Book Author: Alex Frankel
Book Review by : S S George
Director, ICMR (IBS Center for Management Research)
Alex Frankel, Accenture, BlackBerry, product, brand, The Word Nerds, The Word Hunters, Capitalist Graffiti, Corporate Poetry, Cayenne, e-business
Wordcraft is a book about the art of naming - or as the book's subtitle says, the art of turning little words into big business. Today, when millions of dollars are at stake on the launch of every new product or brand, marketers must pay attention to even the smallest details about the product and how it is likely to be perceived by the market. A hundred years ago, brands could have been, and often were, named after wives or daughters; today naming a brand or product requires the services of consultants and experts.
The book deals in considerable detail with five names - BlackBerry, Accenture, Viagra, Cayenne, and e-business - that were created specifically for a product or organization, and are today familiar to most people. Two of these
- Viagra and Accenture - are made-up words. E-business was in usage even before IBM appropriated it
- so to speak - to become a part of its own advertising and brand image. The book also devotes considerable space to the people who devise these names.
While brand names are important in all industries, it is particularly important for pharmaceutical products. Interestingly, it is not just the drug that gets a name; often pharma companies rename the conditions for which the drug is prescribed. For example, urinary incontinence became an overactive bladder for the drug Detrol; female facial hirsutism became unwanted facial hair for the drug Vaniqa. Changing the name apparently has a tremendous influence on the way the people perceive the disease and the offered cure.
The name game in pharmaceuticals received a big boost in 1997, when the FDA in the US changed its rules regarding the advertising and promotion of prescription drugs to the general public. With patients becoming more aware of the names of prescription drugs, and even asking doctors to prescribe a specific brand, drugs began to be sold not just on their curative properties, but also on their brand image. Consequently, with the kind of importance the author imputes to the name in creating a winning brand, the name given to the drug became critical - no doubt bringing great joy to branding and naming consultancies around the world.

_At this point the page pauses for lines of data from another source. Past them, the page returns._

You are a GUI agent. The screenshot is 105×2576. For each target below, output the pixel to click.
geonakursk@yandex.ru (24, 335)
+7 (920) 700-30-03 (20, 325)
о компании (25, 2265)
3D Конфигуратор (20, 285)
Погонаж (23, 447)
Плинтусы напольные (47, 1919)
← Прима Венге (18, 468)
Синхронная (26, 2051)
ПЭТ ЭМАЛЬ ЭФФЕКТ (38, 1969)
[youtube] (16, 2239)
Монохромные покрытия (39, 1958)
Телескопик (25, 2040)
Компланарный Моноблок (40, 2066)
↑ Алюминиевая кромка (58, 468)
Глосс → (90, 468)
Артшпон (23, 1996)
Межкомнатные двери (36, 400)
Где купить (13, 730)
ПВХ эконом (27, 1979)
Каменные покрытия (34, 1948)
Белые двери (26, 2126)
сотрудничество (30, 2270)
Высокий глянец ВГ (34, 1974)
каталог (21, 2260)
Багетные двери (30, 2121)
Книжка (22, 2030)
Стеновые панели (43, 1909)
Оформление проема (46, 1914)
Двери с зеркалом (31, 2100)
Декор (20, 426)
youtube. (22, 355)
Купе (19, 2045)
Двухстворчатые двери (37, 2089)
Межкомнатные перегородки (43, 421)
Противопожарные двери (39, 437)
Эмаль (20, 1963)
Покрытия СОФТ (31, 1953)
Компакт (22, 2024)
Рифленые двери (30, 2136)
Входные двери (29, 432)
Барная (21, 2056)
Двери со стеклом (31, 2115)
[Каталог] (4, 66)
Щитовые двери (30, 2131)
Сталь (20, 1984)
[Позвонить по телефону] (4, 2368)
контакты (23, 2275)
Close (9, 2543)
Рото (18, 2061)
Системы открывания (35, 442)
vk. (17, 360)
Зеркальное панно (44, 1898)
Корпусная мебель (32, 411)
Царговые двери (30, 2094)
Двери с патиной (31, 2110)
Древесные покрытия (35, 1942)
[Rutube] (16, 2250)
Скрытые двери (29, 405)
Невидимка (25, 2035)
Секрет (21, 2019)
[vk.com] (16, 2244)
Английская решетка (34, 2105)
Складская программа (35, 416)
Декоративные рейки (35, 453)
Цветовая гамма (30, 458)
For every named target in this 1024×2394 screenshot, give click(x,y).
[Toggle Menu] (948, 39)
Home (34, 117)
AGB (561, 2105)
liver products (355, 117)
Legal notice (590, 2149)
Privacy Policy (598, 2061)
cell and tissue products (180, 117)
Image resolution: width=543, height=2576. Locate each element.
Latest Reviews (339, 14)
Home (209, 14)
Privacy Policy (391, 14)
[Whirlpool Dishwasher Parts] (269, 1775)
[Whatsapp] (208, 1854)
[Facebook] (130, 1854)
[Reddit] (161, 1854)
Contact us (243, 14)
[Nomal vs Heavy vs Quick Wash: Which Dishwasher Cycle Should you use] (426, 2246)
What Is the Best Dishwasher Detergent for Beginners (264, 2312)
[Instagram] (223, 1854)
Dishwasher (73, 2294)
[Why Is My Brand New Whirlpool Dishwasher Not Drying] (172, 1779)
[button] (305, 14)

Interestingly, a drug has three names. A chemical name, in accordance with rules and conventions used in naming organic molecules; a generic name, which may be given by the firm which develops the drug, but will not belong to the firm; and the brand name, which is the property of the pharma company. As the naming consultancies have it, the brand names are chosen with great care, after many hours of focus group interviews with potential users and doctors. The name Viagra was supposedly developed through a similar process, with the Vi implying vitality, vigor and virility, and Agra being a word-part meaning 'catch' or 'grasp'. The However, the author provides a twist in the tale. Almost as an aside, he mentions that Wood Worldwide, the firm that developed the name, initially developed it for use with a drug to treat kidney problems. So much, then, for the sanctity and rigor of the naming process. FDA guidelines place severe limitations of the names that can be used. The guidelines prohibit names which are orthographically or phonetically similar to existing drugs.